◆ Task prompt ◆
Each line that includes "column" must be copied from the records.

(Saved data entries)

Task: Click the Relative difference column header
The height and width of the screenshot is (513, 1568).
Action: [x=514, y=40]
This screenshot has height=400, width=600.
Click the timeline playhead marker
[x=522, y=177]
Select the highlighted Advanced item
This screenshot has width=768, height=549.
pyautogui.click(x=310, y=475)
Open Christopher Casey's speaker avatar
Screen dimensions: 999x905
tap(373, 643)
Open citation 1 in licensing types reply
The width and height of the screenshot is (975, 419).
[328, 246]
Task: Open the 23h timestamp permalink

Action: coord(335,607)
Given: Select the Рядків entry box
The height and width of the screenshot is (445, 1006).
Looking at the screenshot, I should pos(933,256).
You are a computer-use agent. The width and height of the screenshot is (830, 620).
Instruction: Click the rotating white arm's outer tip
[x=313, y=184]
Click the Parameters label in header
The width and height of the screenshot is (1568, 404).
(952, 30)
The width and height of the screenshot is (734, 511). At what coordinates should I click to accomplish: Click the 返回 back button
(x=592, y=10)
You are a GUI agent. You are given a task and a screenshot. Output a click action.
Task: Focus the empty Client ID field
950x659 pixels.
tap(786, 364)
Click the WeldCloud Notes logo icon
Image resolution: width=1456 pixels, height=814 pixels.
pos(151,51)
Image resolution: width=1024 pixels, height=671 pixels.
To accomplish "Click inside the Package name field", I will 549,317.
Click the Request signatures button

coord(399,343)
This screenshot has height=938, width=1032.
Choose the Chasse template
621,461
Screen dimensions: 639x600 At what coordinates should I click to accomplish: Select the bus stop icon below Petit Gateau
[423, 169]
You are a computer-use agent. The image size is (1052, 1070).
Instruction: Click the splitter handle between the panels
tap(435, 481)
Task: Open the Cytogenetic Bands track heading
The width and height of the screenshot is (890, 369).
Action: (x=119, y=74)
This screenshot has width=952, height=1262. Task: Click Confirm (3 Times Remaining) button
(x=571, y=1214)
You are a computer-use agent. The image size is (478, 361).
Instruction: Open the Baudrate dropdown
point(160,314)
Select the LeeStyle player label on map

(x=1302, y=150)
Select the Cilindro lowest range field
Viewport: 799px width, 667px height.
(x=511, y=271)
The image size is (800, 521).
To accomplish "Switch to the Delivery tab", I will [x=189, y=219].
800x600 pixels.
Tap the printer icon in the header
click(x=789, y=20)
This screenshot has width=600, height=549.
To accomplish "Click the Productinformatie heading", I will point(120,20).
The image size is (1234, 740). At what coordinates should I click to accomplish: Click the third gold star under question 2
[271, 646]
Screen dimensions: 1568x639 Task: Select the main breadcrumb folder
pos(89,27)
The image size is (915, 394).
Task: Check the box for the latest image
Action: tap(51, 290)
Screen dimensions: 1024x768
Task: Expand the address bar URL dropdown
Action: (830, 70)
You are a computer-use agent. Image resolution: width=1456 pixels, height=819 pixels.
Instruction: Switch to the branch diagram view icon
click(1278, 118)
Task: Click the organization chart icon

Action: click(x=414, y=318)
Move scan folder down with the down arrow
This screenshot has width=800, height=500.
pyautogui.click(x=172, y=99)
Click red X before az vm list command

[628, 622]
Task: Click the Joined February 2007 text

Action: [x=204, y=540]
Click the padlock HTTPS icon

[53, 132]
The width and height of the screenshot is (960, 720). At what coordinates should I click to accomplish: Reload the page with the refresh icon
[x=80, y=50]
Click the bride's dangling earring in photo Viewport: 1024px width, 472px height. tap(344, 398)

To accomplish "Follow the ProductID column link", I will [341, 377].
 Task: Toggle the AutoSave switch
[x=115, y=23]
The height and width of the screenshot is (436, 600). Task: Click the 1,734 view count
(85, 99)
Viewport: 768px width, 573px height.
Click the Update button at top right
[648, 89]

◆ Your solution ◆
Task: Click the Relative difference column header
To accomplish "Follow the ProductID column link", I will [341, 377].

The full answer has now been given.